Hotel Revenue: Hotel revenue decreased to $29,528,000, or by 24.1%, for the nine months ended September 30, 2017 compared to $38,918,000 for the nine months ended September 30, 2016. The decrease is primarily due to the sale of two hotel properties in February and July 2016, partially offset by revenue increases at the remaining hotel property due to RevPAR growth resulting from increases in rates and occupancy.
Multifamily Revenue: Multifamily revenue decreased to $12,400,000, or by 18.9%, for the nine months ended September 30, 2017 compared to $15,298,000 for the nine months ended September 30, 2016. The decrease is primarily due to the sale of the three multifamily properties located in Dallas, Texas in May and June 2017, and a decrease at the Houston, Texas property as a result of decreased rents. The sale of the three multifamily properties in Dallas, Texas, the sale of the multifamily property in New York, New York in September 2017, and the sale of the multifamily property in Houston, Texas, which is held for sale at September 30, 2017, are expected to cause multifamily revenue to decline materially for the remainder of 2017. However, the magnitude of any such decrease cannot be predicted as it will depend on a number of factors such as the timing of the disposition of the multifamily property held for sale at September 30, 2017.

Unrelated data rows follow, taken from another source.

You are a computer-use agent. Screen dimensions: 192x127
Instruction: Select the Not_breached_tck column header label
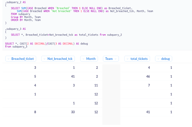point(60,59)
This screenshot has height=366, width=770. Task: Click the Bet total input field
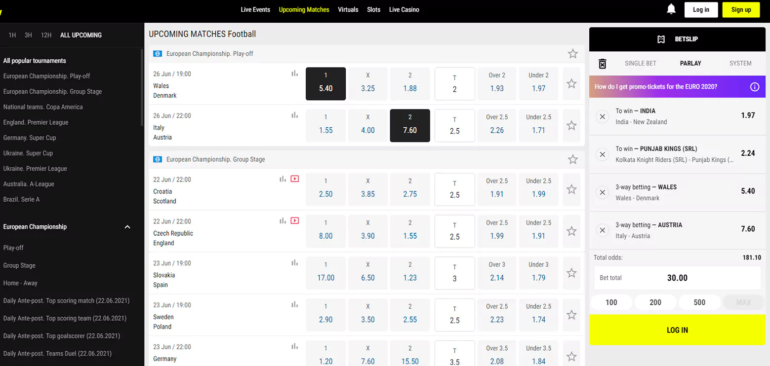click(x=677, y=278)

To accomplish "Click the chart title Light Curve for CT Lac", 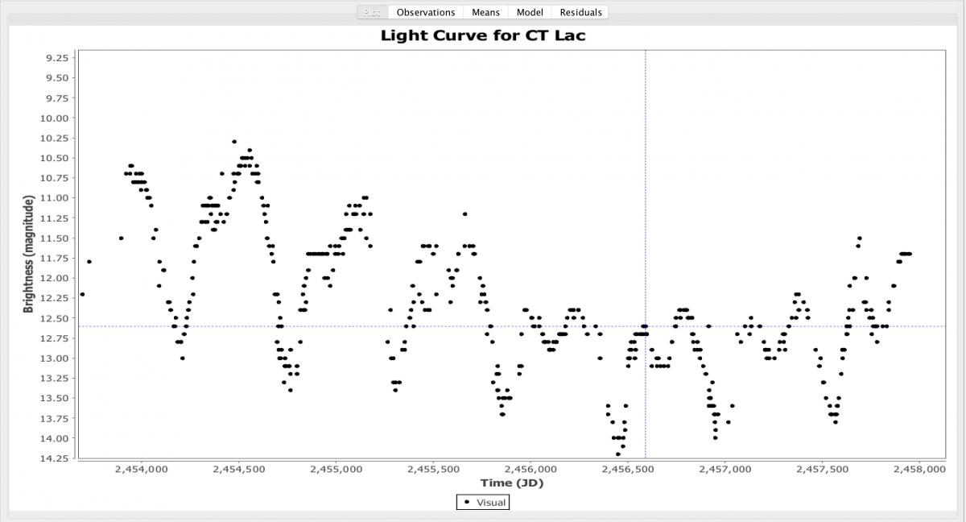I will pos(483,35).

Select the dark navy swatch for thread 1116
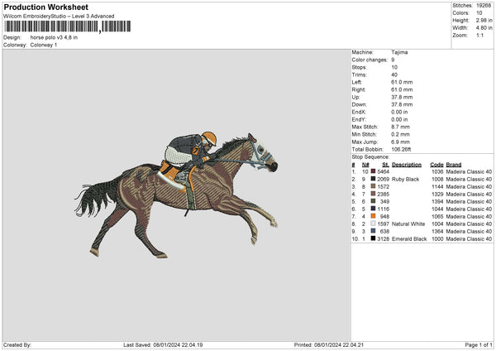point(374,209)
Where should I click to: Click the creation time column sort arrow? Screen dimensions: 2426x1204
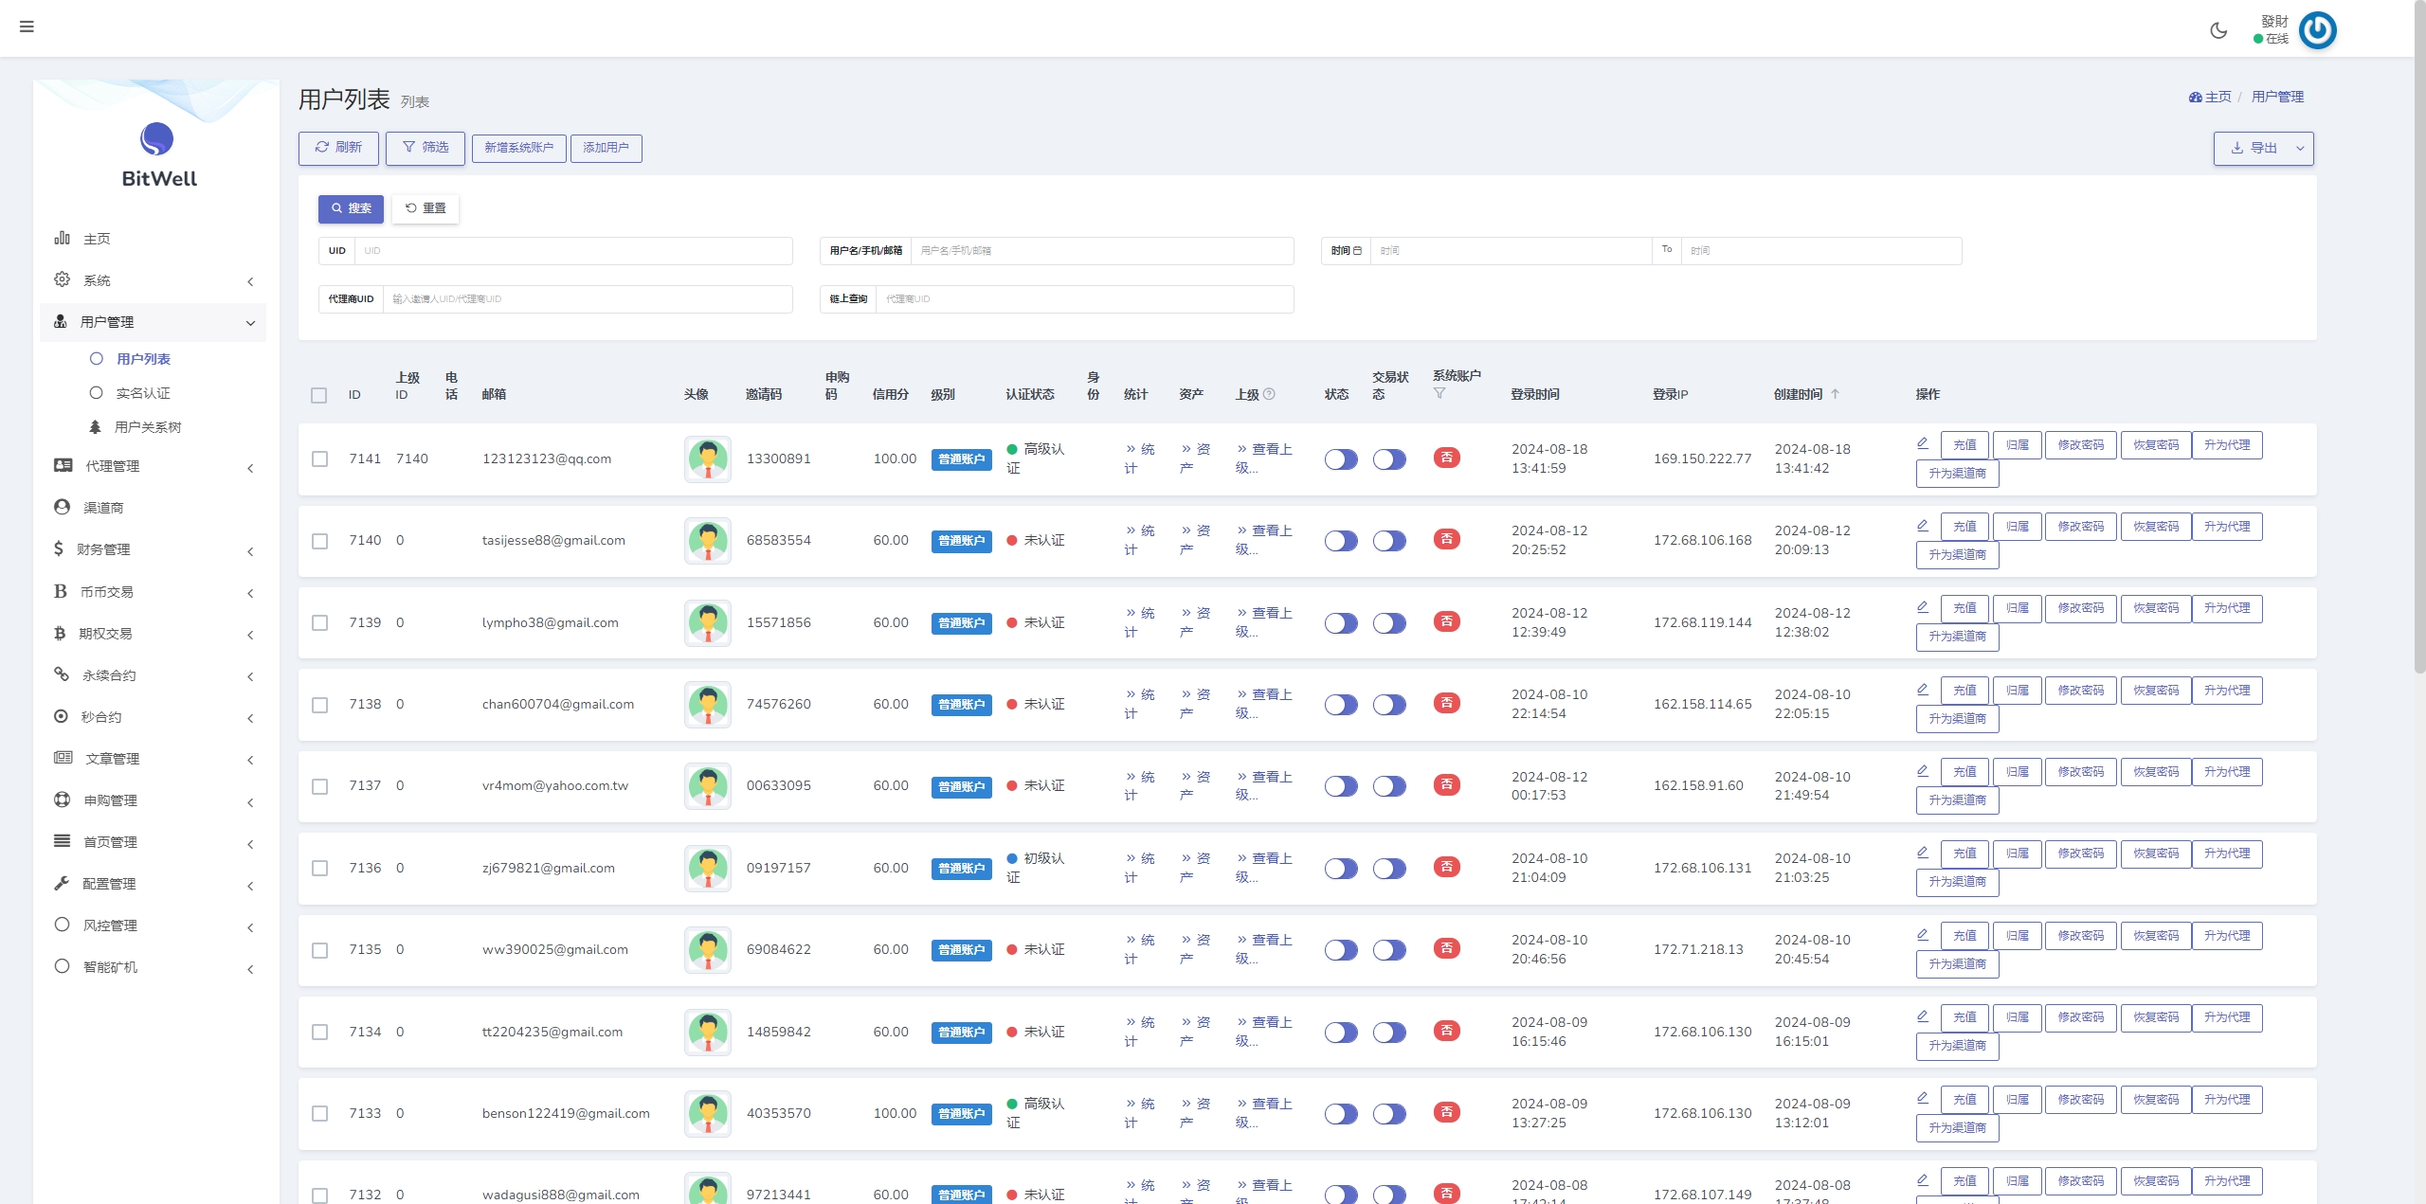1839,393
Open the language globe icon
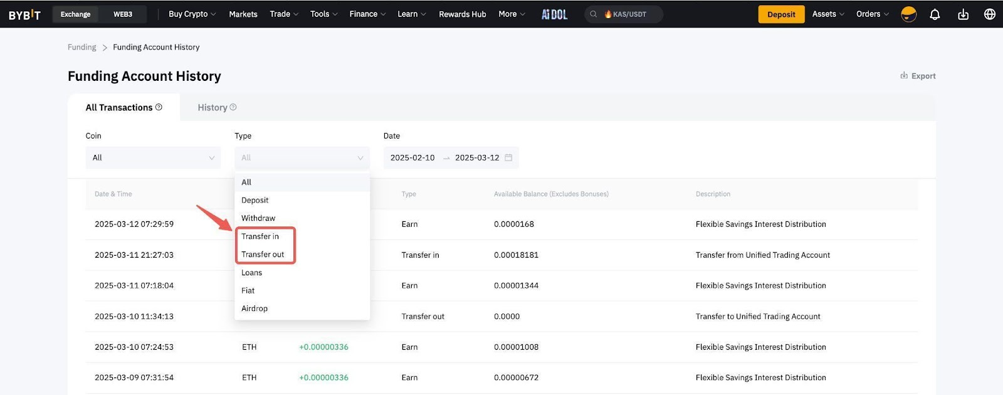1003x395 pixels. point(990,14)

Lending Revenue: Lending revenue represents revenue from our lending subsidiaries included in continuing operations, including interest income on loans and other loan related fee income. Lending revenue decreased to $7,270,000, or by 5.5%, for the nine months ended September 30, 2017 compared to $7,690,000 for the nine months ended September 30, 2016. The decrease is primarily due to lower revenue during the nine months ended September 30, 2017 as a result of recognition of accretion for discounts related to decreased prepayments on our loans, partially offset by an increase in premium income from the sale of the guaranteed portion of our SBA 7(a) loans and a break-up fee related to a potential loan that was received during the nine months ended September 30, 2017.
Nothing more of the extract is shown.